Please rewrite the lines from the one containing "Screen dimensions: 1281x601" through the one containing "the Annotations row", inclusive, swapping "row label" for "row heading" and changing nothing else. Leave out the pictures.

┌────────

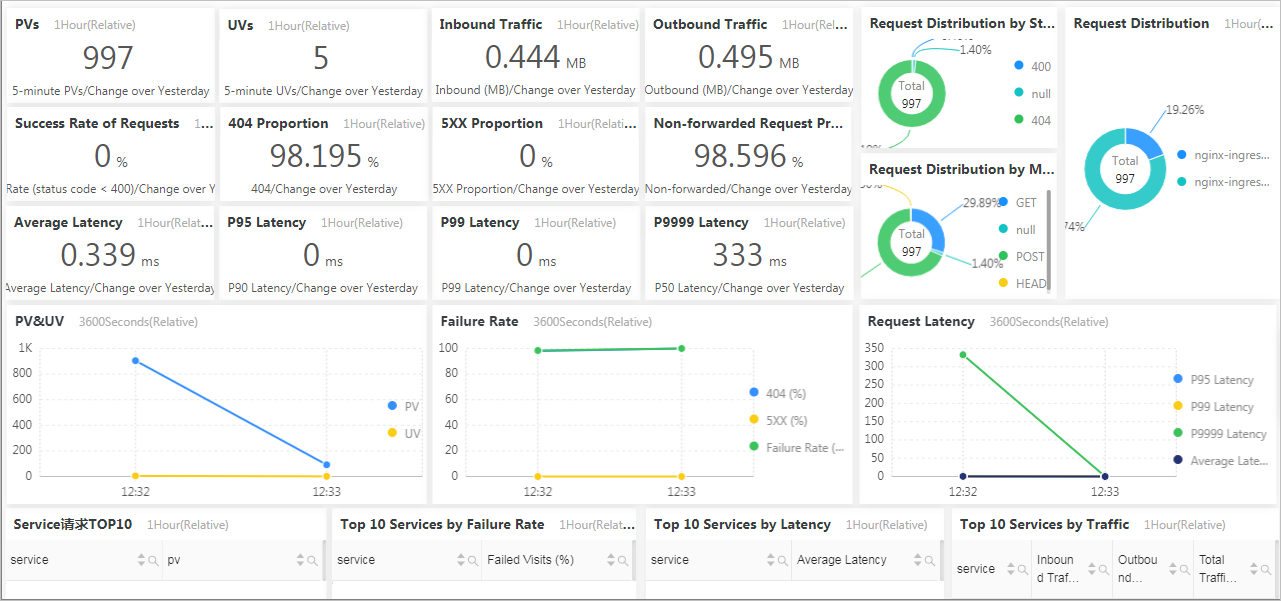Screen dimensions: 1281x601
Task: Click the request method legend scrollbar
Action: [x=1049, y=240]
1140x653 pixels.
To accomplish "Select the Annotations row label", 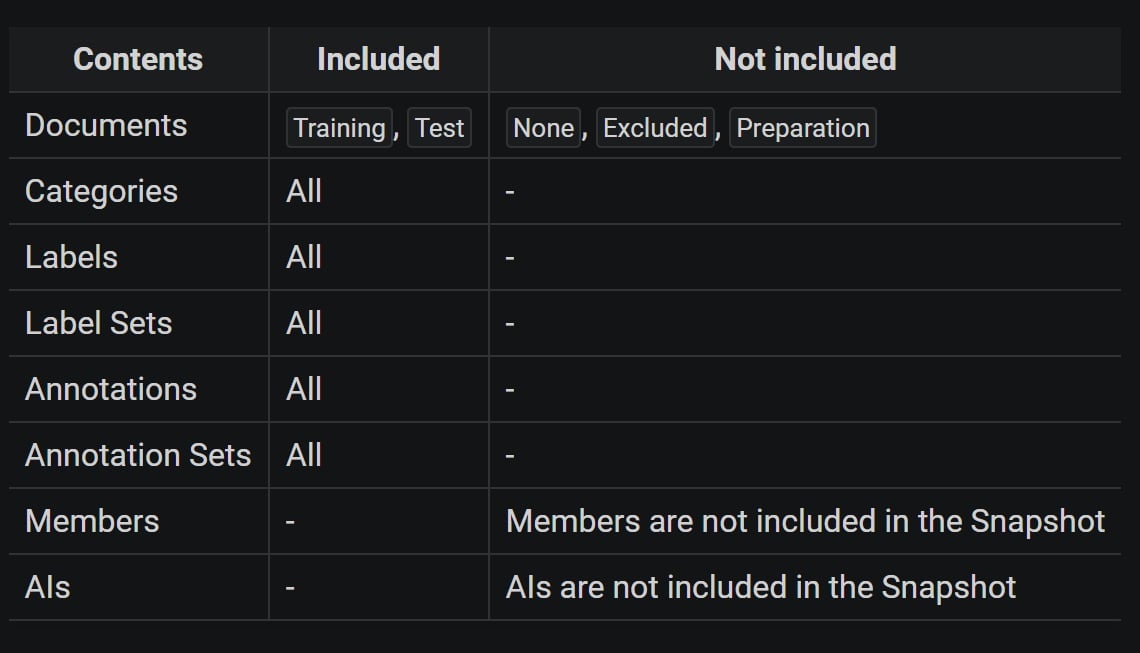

└────────
┌────────

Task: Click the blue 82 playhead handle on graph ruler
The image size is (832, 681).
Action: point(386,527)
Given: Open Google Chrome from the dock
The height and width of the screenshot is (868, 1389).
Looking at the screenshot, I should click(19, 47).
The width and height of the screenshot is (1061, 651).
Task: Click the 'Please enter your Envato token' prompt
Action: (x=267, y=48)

└────────

The output:
Screen dimensions: 1281x601
Task: Click the request method legend scrollbar
Action: [x=1049, y=240]
1140x653 pixels.
To accomplish "Select the Annotations row heading", 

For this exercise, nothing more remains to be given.